Tutte le cose accadono "mentre". Non solo, naturalmente, mentre la terra ruota e viaggia nello spazio -piccolo particolare che dovremmo sempre tenere a mente per ricordarci di essere tutti sulla stessa navicella spaziale; (ma questa è solo una delle mie tante fissazioni)- ma anche mentre accadono molte altre cose, un numero infinito di cose ed ogni cosa è il "mentre" di un numero infinito di altre cose.

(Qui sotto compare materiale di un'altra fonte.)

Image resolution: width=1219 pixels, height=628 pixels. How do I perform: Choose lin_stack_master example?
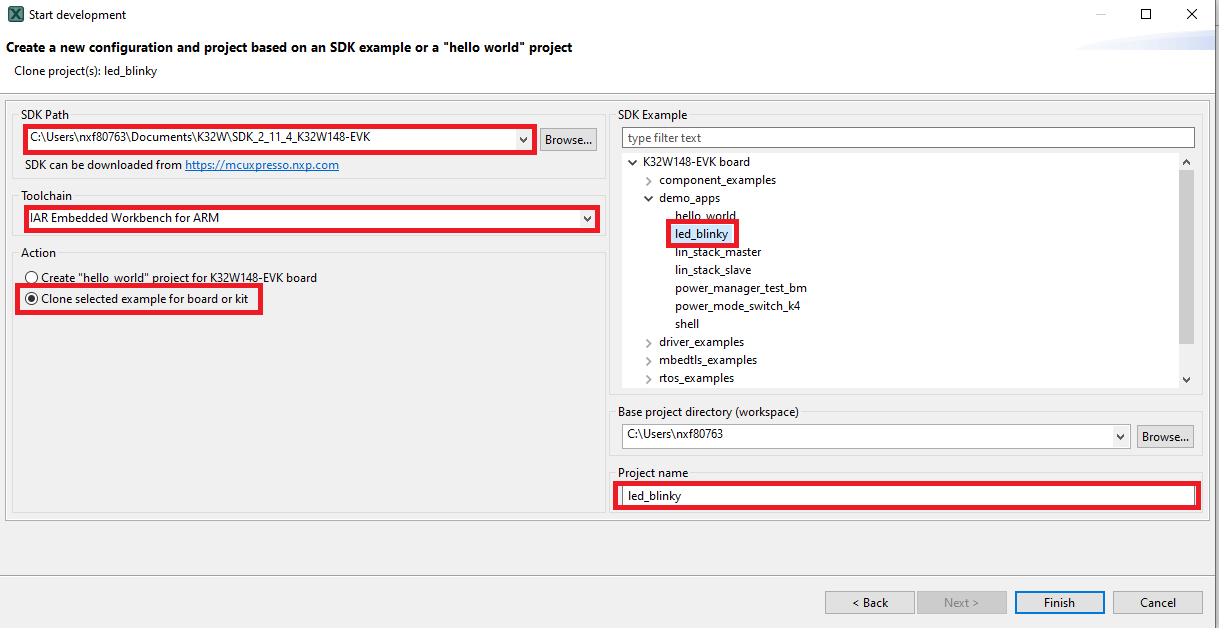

Io scrivo al mio tavolo mentre....

... piove piano sulla baia di Hong Kong...
...il treno per Strasgurgo lascia la stazione di Parigi...
... due corpi sudati inascoltano il mondo intorno a sé e si serrano nel fare l'amore a Bagno Vidoni...
... il dissidente cinese piange spaventato nella sua cella di Pechino...
...un Guardiano della Rivoluzione sfrega con forza un fazzoletto di carta sulle labbra di una ragazza a Teheràn per toglierle l'ultima ombra di rossetto...
...A New York, una donna scrive furiosamente in una tavola calda sulla Settima...
...dietro i vetri del reparto Rianimazione dell'Ospedale di Pavia un padre ed una madre spiano il letto in cui forse sopravvive il loro unico figlio...
... il cameriere del Resort di Lamu porta il succo di papaya al vecchio sporcaccione italiano...
... il Presidente del Consiglio di un paese europeo entra in Sala Stampa per una conferenza...
... il veterinario di Losanna mette a dormire delicatamente il vecchio cane paralizzato del suo portiere...
...il muratore senegalese precipita dall’impalcatura a Latina...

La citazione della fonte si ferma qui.